Attacks on Citrix appliances have intensified this week, and multiple threat actors have now joined in and are launching attacks in the hopes of compromising a high-value target, such as a corporate network, government server, or public institution.
In a report published today, FireEye says that among all the attack noise it's been keeping an eye on for the past week, it spotted one attacker that stuck out like a sore thumb.
This particular threat actor was attacking Citrix servers from behind a Tor node, and deploying a new payload the FireEye team named NotRobin.
FireEye says NotRobin had a dual purpose. First, it served as a backdoor into the breached Citrix appliance. Second, it worked similar to an antivirus by removing other malware found on the device and preventing other attackers from dropping new payloads on the vulnerable Citrix host.
It is unclear if the NotRobin attacker is a good guy or a bad guy, as there was no additional malware deployed on the compromised Citrix systems beyond the NotRobin payload.
However, FireEye experts are leaning toward the bad guy classification. In their report, they say they believe this actor may be "quietly collecting access to NetScaler devices for a subsequent campaign."
The Citrix bug and the patching fiasco
All the recent attacks against Citrix servers are exploiting CVE-2019-19781, a vulnerability in Citrix Application Delivery Controller (ADC), formerly known as NetScaler ADC, and Citrix Gateway, formerly known as NetScaler Gateway.
The CVE-2019-19781 vulnerability is one of today's most attacked security flaws, for three reasons.
First, the Citrix ADC and Citrix Gateway appliances are very popular in the enterprise sector, and provide attackers with a giant attack surface to go after. Second, the vulnerability is easy to exploit and requires very little technical skills. Third, proof-of-concept exploit code was published over the last weekend, which has lowered the entry bar for even more hacking groups.
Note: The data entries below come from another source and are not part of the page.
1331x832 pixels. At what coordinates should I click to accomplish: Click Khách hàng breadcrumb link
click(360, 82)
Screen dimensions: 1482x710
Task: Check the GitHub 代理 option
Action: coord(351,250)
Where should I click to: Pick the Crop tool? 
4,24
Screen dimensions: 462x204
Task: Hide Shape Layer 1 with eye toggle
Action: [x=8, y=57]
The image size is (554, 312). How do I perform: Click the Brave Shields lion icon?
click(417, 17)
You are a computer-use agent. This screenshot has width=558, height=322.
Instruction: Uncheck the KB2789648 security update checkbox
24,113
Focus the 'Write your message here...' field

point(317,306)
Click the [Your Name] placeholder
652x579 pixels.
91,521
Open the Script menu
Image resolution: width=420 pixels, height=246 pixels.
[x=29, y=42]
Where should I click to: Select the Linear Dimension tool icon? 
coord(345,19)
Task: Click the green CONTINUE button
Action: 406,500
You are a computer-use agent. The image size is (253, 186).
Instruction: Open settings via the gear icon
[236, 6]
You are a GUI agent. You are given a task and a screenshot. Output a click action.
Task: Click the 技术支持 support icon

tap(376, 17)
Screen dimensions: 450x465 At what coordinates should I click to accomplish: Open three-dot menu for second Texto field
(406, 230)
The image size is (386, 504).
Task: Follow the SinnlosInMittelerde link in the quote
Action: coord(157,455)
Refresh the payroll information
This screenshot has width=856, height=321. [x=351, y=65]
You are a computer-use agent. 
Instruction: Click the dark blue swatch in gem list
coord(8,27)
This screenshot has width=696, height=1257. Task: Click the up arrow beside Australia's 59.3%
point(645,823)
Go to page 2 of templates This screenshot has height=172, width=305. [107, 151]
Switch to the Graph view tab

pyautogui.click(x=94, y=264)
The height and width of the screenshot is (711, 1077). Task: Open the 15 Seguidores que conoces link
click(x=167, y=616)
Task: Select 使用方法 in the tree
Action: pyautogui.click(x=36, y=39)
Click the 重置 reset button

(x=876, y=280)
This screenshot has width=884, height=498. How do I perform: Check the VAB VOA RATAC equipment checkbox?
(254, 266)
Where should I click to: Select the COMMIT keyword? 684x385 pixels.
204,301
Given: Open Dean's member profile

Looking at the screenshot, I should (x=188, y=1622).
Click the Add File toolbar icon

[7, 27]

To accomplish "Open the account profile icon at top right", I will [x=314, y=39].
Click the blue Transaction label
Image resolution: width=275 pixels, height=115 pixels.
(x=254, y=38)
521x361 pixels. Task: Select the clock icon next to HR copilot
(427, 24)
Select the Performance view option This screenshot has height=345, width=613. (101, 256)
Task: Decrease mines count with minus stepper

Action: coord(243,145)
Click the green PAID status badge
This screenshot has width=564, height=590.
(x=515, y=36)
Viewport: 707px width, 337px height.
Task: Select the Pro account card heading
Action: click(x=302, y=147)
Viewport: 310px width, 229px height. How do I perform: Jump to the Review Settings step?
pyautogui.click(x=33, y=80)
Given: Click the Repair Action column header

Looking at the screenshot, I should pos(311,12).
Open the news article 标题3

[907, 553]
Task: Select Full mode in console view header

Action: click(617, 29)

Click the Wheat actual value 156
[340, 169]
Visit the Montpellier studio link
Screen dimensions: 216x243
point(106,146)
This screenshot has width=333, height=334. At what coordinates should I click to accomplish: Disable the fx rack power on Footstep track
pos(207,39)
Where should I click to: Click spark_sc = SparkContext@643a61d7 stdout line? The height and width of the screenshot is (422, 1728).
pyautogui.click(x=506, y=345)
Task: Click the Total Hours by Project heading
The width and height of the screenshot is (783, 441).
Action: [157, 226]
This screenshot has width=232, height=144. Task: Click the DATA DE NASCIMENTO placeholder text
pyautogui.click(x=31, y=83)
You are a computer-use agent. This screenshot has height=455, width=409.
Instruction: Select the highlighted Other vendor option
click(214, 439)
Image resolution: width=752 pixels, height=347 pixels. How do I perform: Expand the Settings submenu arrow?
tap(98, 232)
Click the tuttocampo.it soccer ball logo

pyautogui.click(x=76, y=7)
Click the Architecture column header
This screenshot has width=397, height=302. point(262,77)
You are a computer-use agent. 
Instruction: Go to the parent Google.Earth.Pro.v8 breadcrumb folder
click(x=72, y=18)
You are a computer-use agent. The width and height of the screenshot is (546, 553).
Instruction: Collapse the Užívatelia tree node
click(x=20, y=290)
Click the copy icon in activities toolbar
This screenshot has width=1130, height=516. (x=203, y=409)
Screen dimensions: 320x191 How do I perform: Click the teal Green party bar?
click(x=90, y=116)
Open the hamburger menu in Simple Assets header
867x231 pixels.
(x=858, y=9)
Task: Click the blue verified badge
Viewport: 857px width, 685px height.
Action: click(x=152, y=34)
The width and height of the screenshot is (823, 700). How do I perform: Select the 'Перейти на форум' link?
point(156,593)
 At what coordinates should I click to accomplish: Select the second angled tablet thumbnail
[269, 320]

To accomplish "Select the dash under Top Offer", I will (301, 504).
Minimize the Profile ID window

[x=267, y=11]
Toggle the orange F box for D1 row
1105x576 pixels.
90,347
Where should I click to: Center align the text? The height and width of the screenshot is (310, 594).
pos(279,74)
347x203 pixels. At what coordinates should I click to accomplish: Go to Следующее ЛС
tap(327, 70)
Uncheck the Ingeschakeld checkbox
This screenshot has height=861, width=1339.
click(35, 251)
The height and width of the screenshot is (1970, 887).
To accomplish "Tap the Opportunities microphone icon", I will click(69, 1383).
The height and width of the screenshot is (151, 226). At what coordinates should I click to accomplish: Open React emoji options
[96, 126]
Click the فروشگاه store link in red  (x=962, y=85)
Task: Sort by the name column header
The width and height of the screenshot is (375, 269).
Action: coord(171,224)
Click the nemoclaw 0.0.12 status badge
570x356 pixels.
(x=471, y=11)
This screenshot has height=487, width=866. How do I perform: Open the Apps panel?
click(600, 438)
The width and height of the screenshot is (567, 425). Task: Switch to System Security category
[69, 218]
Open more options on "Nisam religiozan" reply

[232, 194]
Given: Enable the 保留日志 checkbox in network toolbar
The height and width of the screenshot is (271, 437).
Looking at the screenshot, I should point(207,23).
Ever since the weekend, scans for vulnerable Citrix appliances, along with active exploitation attempts have gone through the roof.
Dutch government: Turn off Citrix systems until a patch is ready
For its part, Citrix dropped the ball big time when it came to handling this security flaw.
The company was notified of the issue last year, but by December, when Positive Technologies disclosed details about the bug on their blog, Citrix was caught with its pants down, without a patch ready for its customers.
Instead, Citrix published mitigation advice that Citrix appliance owners could apply and secure their servers. Unfortunately, this mitigation advice did not work as intended for all Citrix versions, some of which remained vulnerable to attacks.
Yesterday, the Dutch national cyber-security agency (NCSC) began advising companies and government agencies that run Citrix ADC or NetScaler Gateway servers to turn off systems until an official patch was ready, citing the "uncertainty about the effectiveness of the mitigation measures."
The Dutch NCSC may be a little sensitive on the Citrix issue as there have been at least two major security incidents in the country caused by hacked Citrix systems, one at the Ziekenhuis Leeuwarden hospital, and another on the network of the city of Zutphen. In both cases, the victims had to shut down their entire network for days to deal with the intrusion.
When ZDNet reached out Citrix for comment yesterday about the NCSC recommendation, Citrix stood by its mitigations.
"The mitigations we published cover all supported versions of our software and contain detailed steps designed to stop a potential attack across all known scenarios. But all steps must be followed," Citrix Chief Information Security Officer Fermin Serna told ZDNet.
"We continue to recommend that our customers apply the mitigation immediately - and the permanent fixes when they become available."
Citrix is expected to release patches for the CVE-2019-19781 vulnerability by the end of this month. In the meantime, Citrix appliance owners can either apply to Citrix temporary mitigations, or take the NCSC advice and shut down appliances until a permanent fix is ready.